Reading passage

Appreciate your sysadmin. At least today.

Today is the System Administrator Appreciation Day.  I wish a happy sysadmin day to everyone who ever took their time to answer a stupid question for a billionth time without resolving to violence, to everyone who ever spent a night or a weekend in the office fixing a problem that he didn’t create, to everyone who makes IT infrastructure invisible until there is a problem, to everyone who spent their own free time to make things better for the rest of the world, to everyone who despite working hard and taking a lot of initiative is often the first person to blame, to everyone who spent hours in the freezing datacenters or on pan-frying roofs or in dark and stinky basements, to everyone who’s mobile phone receives dozens of SMS messages every hour 24×7, to everyone who’s mobile number is posted on all office white-boards with the caption “Emergency”, to everyone … you got the idea.

If you know a sysadmin, take a minute of your time, go and say “Thank you”.  If you have some change in your pocket, buy your sysadmin a pint of beer.  If you are a hot girl, go give him a kiss and a hug.  Or her.  If you are not a sysadmin, you don’t have and probably won’t ever have an idea of how hard these people work to make your life easier.  It’s their day today.

If you still don’t understand what sysadmins do, have a look here.

Supplied data
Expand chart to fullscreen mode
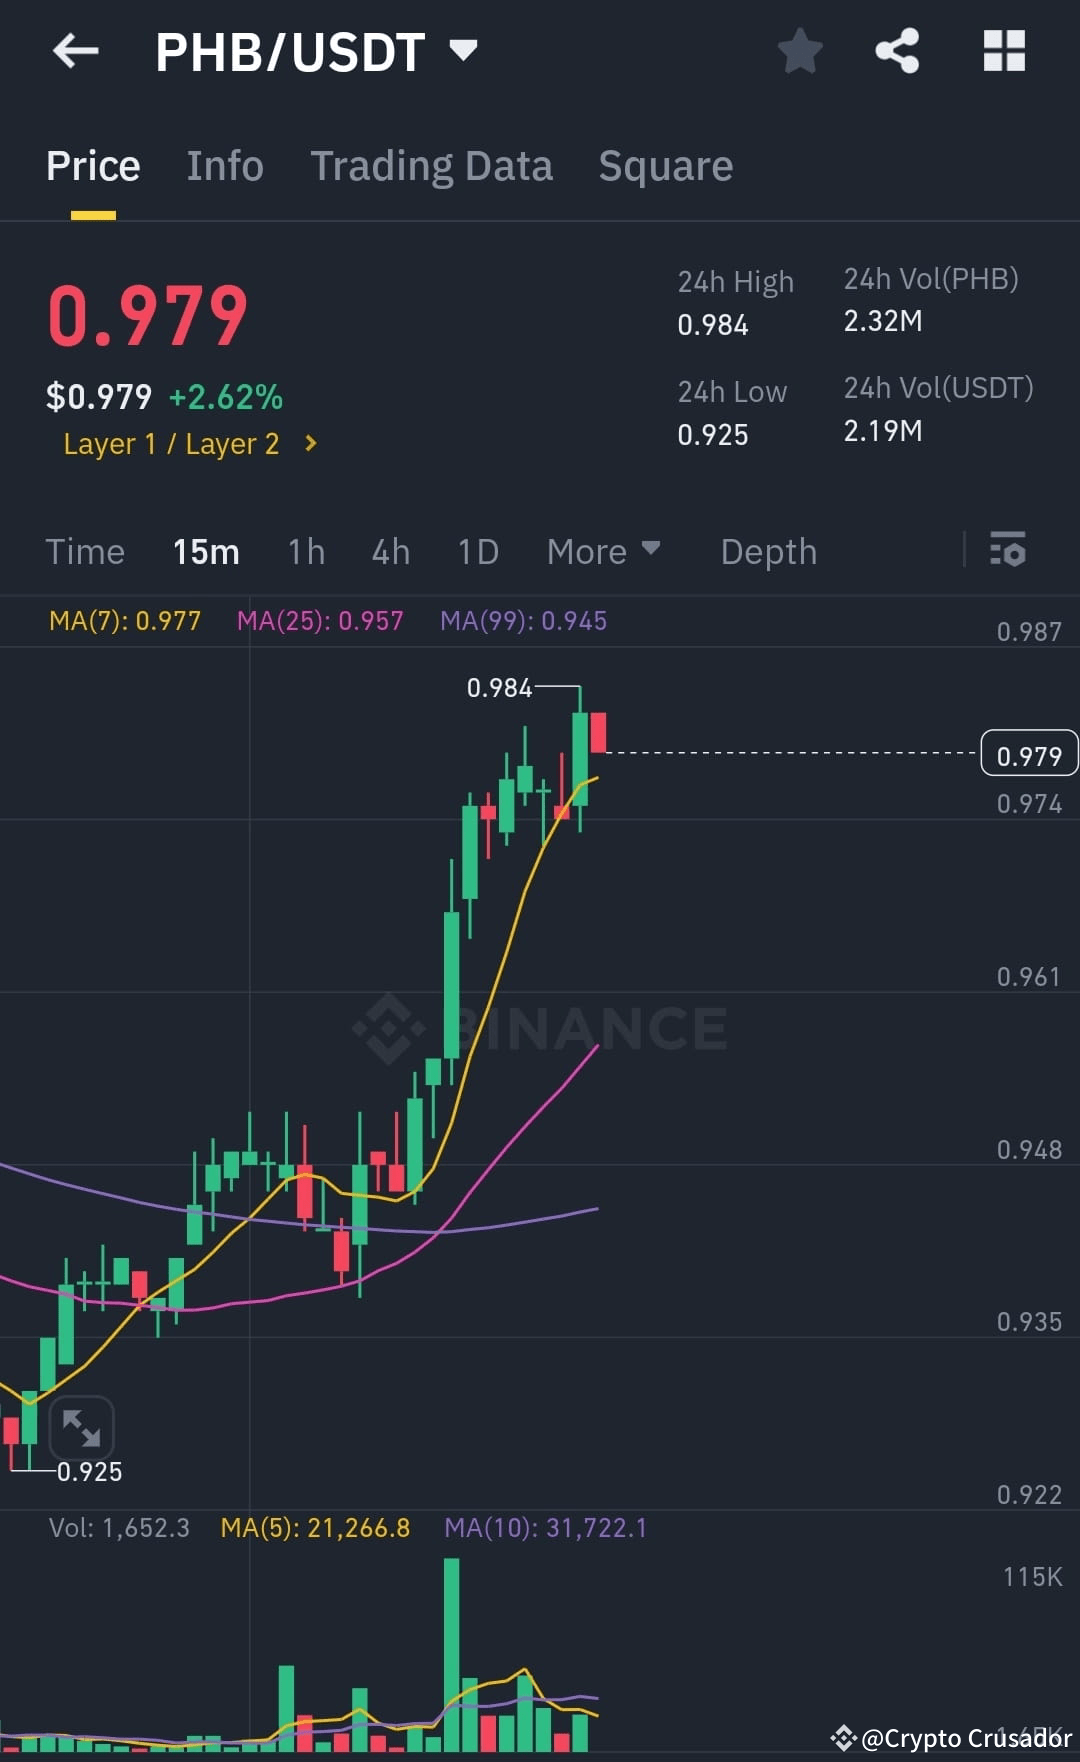The height and width of the screenshot is (1762, 1080). (x=84, y=1428)
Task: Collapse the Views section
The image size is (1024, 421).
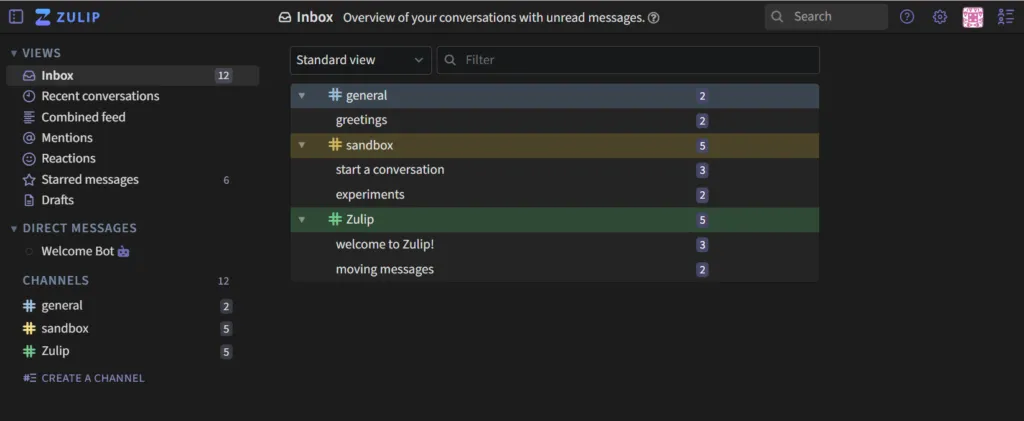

Requirements
A. Translate this sentence from the sysadmin appreciation post into Spanish: "If you have some change in your pocket, buy your sysadmin a pint of beer."
B. Please extract everything in the sysadmin appreciation post from "Today is the" down to "got the idea.".

Responses
A. Si tienes algo de cambio en el bolsillo, invita a tu administrador de sistemas a una pinta de cerveza.

B.
Today is the System Administrator Appreciation Day.  I wish a happy sysadmin day to everyone who ever took their time to answer a stupid question for a billionth time without resolving to violence, to everyone who ever spent a night or a weekend in the office fixing a problem that he didn’t create, to everyone who makes IT infrastructure invisible until there is a problem, to everyone who spent their own free time to make things better for the rest of the world, to everyone who despite working hard and taking a lot of initiative is often the first person to blame, to everyone who spent hours in the freezing datacenters or on pan-frying roofs or in dark and stinky basements, to everyone who’s mobile phone receives dozens of SMS messages every hour 24×7, to everyone who’s mobile number is posted on all office white-boards with the caption “Emergency”, to everyone … you got the idea.